No puedo decir exactamente cómo es que la naturaleza ejerce ese efecto calmante y organizador en nuestro cerebro, pero he visto en mis pacientes los poderes restauradores y sanadores de la naturaleza y los jardines, incluso en aquellos con trastornos neurológicos discapacitantes. En muchos casos, los jardines y la naturaleza son más poderosos que cualquier medicamento.
Mi amigo Lowell padece un grado moderadamente severo del síndrome de Tourette. En su entorno habitual, ajetreado y citadino, presenta cientos de tics e impulsos verbales a diario: gruñidos, saltos, toqueteo compulsivo de objetos.

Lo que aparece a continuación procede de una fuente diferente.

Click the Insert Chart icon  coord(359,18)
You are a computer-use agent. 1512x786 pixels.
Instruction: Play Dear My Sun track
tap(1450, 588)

Por lo tanto, un día me sorprendió que, mientras paseábamos por un desierto, noté que sus tics habían desaparecido por completo. La lejanía y el vacío del paisaje, combinados con un indescriptible efecto calmante de la naturaleza, sirvieron para apaciguar sus tics, para “normalizar” su estado neurológico, al menos durante un tiempo.

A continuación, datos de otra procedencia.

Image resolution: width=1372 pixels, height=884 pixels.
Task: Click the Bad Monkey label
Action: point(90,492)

Una mujer mayor con la enfermedad de Parkinson, a quien conocí en Guam, a menudo se quedaba congelada, incapaz de moverse, un problema común en aquellos que padecen esa enfermedad. No obstante, cuando la llevábamos al jardín, donde las plantas y las rocas ofrecían un paisaje variado, ella se sentía motivada y lograba escalar rocas y descender de ellas con rapidez y sin ayuda.
Tengo varios pacientes con demencia senil avanzada o que padecen la enfermedad de Alzheimer, por lo que tienen un sentido muy reducido de la orientación con respecto a su entorno. Han olvidado o no recuerdan cómo atarse los zapatos o cómo usar los instrumentos de cocina, pero si los pones enfrente de un parterre con algunas plántulas sabrán exactamente qué hacer… Jamás he visto a un paciente plantar algo al revés.
Con frecuencia mis pacientes viven en casas de reposo o en instituciones de cuidados crónicos, así que el entorno físico de estos lugares es trascendental para fomentar su bienestar. Algunas de estas instituciones han utilizado activamente el diseño y la gestión de sus espacios abiertos para mejorar la salud de sus pacientes. Por ejemplo, en el hospital Beth Abraham, en el Bronx, fue donde vi a los pacientes con parkinsonismo postencefalítico grave acerca de quienes escribí en Despertares. En la década de 1960, era un pabellón rodeado de grandes jardines. Cuando creció hasta convertirse en una institución de quinientas camas, se tragó la mayoría de los jardines, pero conservó un patio central lleno de plantas en macetas que siguen siendo fundamentales para los pacientes. También hay jardineras elevadas para que los pacientes ciegos puedan tocar y oler las plantas y que los pacientes en silla de ruedas puedan tener un contacto directo con ellas.
Es evidente que la naturaleza despierta algo muy profundo en nuestro interior. La biofilia, el amor por la naturaleza y los seres vivos, es parte esencial de la condición humana. La hortofilia, el deseo de interactuar, manipular y cuidar a la naturaleza, también está arraigada en nosotros. El papel que juega la naturaleza en la salud y la sanación se vuelve más relevante para quienes trabajan largas horas en oficinas sin ventanas, para niños que asisten a escuelas citadinas o para quienes viven en entornos institucionales como los asilos. Los efectos de las cualidades de la naturaleza en la salud no son espirituales y emocionales solamente, sino también físicos y neurológicos. No me queda duda de que reflejan cambios profundos en la fisiología del cerebro y, quizá, incluso en su estructura.